According to Japan’s Nikkei Asia on Monday, Thai Finance Minister Arkhom Termpittayapaisith said: “Uneven recoveries between and within economies, particularly disruptions in investment, tourism and services, may result in widening global inequality” and “Varying views were expressed on the heightened macroeconomic challenges, including energy and food prices volatility, which are consequential of the prevailing situation.”

According to the November 21 report: “Finance ministers looked to shift from broad-stroke pandemic support to targeted investments that would raise productivity and promote sustainable growth industries. Many expressed concerns about spillover effects from China’s slowing growth and cooling property sector, given China’s role as top trade partner for many APEC economies… But Ukraine remains a major sticking point…”

In the end, most of these pressing issues ended-up on the summit agenda’s back burner, with the leaders falling in line with European and American external agenda and focusing more on Ukraine and attacking Russia.

Following the APEC Summit, the G-20 in Bali, Indonesia was the last chance for the richest nations to together club Russia on the head.

After the Bali meeting, the next stop was the COP-27 environment and Climate Change Summit in Sharm El Shaik, where again, the richest nations played yet another round of hardball on the issue of agreeing to fund a ‘Loss and Damage’ scheme to help small island and developing states that have been ravaged by Climate Change over the past three decades, thanks to the industrialization and other contributing processes of the richest developed nations.

The world’s major polluters have for long been stalling on delivering on their promises to help small nations, most recently with delivery of COVID vaccines to the poorest nations — and now they’ve agreed to another promise to help nations devastated by Climate Change to recover through the yet-to-be-determined ‘Loss and Damage Fund’, they’ve however refused to agree to limit fossil fuel emissions.

As things stand today, the rich nations are more likely to plead ‘Guilty with explanation’ by citing the inflation and recession woes being faced in the US and Europe and the 2022 experiences that have seen the world face and feel the worst in climate and environment disasters – forest fires and heatwaves alongside heavy rains and monsoon floods, rivers running dry and people virtually roasting to death or being washed away by water, all like never before.

But in the midst of it all, the world’s population reached eight billion on November 15 — up from seven billion in 2011, meaning, more mouths to feed in many more places at a time when food and grain distribution to the poorest and most needy in Africa is being weaponized by different nations.
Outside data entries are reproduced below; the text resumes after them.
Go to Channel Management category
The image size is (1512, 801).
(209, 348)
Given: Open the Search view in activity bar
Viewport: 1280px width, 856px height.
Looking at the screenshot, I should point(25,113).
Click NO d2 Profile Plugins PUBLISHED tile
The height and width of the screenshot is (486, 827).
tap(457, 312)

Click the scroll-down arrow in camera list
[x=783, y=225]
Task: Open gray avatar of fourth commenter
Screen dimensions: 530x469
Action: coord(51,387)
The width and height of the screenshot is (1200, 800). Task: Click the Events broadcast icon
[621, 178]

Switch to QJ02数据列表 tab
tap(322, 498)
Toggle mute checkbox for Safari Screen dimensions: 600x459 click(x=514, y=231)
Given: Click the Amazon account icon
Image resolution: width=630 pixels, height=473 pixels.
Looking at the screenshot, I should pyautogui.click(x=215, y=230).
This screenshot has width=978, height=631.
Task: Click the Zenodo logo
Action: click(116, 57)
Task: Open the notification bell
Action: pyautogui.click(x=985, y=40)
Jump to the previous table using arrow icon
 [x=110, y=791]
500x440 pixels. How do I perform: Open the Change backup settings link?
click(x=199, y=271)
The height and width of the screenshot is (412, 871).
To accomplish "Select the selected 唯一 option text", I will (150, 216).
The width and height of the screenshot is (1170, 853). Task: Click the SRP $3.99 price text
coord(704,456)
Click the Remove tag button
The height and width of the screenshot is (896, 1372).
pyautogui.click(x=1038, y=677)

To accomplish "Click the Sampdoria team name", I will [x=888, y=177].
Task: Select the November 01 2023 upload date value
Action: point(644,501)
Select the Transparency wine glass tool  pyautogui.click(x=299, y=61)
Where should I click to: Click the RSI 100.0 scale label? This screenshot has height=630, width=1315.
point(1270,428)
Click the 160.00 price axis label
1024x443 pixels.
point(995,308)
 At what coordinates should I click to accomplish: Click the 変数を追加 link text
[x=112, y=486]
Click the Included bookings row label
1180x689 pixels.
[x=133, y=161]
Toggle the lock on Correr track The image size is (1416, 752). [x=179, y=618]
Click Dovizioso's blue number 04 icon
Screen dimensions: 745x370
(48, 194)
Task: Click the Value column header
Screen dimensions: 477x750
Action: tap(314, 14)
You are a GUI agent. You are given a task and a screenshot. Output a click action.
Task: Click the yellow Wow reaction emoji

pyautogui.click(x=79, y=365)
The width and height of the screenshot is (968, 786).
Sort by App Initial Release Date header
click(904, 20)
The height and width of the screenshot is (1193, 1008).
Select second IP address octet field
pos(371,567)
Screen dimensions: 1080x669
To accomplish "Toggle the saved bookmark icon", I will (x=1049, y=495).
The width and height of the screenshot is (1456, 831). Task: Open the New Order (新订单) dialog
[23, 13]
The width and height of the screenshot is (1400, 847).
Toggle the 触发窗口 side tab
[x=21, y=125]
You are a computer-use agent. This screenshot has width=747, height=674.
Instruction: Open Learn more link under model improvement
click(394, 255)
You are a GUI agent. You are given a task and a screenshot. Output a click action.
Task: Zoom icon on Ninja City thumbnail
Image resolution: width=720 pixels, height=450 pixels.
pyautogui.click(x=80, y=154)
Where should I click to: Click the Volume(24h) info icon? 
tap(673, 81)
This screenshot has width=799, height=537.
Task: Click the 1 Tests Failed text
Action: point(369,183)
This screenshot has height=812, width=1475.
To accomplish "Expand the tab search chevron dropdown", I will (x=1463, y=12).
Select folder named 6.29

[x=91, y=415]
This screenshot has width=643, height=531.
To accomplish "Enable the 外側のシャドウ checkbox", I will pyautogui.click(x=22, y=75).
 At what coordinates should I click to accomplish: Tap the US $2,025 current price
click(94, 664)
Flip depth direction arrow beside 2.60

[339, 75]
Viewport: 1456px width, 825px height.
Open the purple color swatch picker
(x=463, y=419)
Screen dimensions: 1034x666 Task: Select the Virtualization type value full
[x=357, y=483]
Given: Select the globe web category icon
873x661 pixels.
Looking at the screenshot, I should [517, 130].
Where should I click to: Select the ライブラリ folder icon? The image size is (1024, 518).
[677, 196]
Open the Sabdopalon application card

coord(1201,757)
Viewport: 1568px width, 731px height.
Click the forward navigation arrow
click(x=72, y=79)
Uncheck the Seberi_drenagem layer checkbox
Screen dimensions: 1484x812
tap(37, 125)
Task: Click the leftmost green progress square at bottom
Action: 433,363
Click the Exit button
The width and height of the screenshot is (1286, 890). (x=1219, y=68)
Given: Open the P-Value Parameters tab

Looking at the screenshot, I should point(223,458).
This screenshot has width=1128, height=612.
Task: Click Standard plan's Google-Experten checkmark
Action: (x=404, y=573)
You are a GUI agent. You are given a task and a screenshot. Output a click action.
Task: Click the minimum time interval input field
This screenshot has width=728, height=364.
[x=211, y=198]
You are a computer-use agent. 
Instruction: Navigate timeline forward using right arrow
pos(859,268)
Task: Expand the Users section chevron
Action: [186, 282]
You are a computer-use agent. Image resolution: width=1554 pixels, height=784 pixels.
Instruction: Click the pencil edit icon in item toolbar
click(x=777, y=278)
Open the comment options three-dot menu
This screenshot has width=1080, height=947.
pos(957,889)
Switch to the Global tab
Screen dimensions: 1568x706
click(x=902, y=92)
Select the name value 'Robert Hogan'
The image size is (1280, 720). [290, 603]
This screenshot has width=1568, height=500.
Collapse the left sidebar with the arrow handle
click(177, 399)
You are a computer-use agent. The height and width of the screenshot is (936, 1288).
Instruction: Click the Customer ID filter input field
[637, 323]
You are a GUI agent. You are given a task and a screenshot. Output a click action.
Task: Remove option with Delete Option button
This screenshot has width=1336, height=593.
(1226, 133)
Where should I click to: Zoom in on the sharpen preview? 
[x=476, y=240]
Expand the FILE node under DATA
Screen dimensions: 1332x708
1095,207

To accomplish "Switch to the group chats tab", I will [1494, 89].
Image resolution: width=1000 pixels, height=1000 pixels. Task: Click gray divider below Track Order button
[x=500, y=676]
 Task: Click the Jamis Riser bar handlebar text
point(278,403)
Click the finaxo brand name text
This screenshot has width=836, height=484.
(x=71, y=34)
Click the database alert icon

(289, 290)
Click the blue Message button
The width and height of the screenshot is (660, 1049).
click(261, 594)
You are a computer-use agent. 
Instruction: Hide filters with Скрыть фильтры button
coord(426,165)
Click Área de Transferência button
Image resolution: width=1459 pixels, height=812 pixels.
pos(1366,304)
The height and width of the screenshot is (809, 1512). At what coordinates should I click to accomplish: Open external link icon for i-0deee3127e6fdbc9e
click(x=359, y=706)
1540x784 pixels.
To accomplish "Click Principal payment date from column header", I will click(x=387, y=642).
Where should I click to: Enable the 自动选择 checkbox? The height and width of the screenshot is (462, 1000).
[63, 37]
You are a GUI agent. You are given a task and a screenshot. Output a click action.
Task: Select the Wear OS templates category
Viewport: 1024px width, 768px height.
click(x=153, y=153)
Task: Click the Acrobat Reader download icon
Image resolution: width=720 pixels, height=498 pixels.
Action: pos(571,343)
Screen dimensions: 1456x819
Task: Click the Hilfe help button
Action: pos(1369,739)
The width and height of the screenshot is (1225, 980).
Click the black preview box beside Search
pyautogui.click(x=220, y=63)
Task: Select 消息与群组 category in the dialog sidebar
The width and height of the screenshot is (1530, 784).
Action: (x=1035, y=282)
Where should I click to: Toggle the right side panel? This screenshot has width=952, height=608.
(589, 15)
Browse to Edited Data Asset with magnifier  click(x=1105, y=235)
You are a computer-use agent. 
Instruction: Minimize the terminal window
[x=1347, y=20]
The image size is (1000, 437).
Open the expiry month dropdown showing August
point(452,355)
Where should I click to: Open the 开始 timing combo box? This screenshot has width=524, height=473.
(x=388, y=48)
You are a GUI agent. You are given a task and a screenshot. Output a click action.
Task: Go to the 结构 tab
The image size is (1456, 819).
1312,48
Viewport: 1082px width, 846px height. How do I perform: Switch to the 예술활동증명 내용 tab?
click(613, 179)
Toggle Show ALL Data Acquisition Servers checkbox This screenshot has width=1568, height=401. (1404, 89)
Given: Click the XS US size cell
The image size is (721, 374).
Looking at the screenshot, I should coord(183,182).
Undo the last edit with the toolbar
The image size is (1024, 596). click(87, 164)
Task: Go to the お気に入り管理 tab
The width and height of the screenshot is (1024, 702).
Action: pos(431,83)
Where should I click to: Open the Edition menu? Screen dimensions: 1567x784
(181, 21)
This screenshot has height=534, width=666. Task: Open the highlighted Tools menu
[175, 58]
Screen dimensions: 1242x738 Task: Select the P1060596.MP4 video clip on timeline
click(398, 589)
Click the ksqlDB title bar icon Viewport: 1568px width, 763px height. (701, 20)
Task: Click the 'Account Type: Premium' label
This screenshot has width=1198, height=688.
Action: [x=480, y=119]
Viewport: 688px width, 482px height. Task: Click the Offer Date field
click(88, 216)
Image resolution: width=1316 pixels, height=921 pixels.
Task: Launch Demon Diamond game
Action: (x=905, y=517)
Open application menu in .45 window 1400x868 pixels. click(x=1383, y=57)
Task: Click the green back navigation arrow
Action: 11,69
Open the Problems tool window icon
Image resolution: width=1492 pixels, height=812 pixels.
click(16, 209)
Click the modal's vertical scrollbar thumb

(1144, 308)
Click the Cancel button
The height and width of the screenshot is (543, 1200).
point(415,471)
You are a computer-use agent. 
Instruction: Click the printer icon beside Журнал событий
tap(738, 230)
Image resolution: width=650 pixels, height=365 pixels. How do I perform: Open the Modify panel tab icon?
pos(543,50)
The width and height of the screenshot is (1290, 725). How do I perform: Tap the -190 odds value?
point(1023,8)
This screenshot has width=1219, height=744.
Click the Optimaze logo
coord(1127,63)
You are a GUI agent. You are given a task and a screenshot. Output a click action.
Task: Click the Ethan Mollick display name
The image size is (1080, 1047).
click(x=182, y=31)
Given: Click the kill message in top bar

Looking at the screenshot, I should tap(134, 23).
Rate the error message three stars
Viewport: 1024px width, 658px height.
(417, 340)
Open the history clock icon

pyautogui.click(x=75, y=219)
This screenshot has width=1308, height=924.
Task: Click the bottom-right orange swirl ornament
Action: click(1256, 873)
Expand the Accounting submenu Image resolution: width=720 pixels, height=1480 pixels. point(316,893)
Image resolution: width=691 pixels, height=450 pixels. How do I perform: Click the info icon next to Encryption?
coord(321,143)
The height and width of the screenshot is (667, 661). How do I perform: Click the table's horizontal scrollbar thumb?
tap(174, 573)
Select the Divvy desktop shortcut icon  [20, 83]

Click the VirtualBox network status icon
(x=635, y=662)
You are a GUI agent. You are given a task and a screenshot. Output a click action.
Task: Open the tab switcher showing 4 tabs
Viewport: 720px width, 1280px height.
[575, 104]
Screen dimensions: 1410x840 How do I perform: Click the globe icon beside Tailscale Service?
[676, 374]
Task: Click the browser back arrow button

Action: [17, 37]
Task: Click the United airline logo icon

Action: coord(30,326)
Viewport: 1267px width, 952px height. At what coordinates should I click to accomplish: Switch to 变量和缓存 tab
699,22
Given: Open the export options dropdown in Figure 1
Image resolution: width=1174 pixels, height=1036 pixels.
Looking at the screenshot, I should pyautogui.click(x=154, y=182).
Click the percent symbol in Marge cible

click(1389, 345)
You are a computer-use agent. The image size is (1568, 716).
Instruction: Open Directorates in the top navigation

Yet, the emphasis of the coverage by the traditional mainstream international media continued to undermine and understate the impacts of the growing world economic and climate crises on developing countries, by casting dark shadows over the developing nations hosting the economic and climate summits — and the FIFA World Cup Finals.
Here’s how…

Cambodia and Thailand, as hosts of the ASEAN and APEC summits, were described as somehow being unworthy of such honors because of the supposed political isolation of their governments, due to the military background of current rulers.

As Egypt hosted the COP 27 meeting, BBC reported ‘a special investigation’ had revealed that ‘toxic’ gases were being discharged into the sea ‘meters away’ from the Sharm El Shaik location where the meeting was taking place; and that Brazil’s incoming President ‘Lula’, who’s pledged to restore environmental respect for The Amazon, arrived by a jet liner that contributed to carbon emissions that worsen the climate — as if every other leader from outside Egypt came by horseback!

And just a day ahead of the opening of the Soccer/Football World Cup Final in Qatar, BBC reported that another ‘special investigation’ had found that many ‘migrant workers’ had ‘died’ during construction of the impressive stadia and other facilities built ahead of the first FIFA tournament of its kind to be held in a developing country.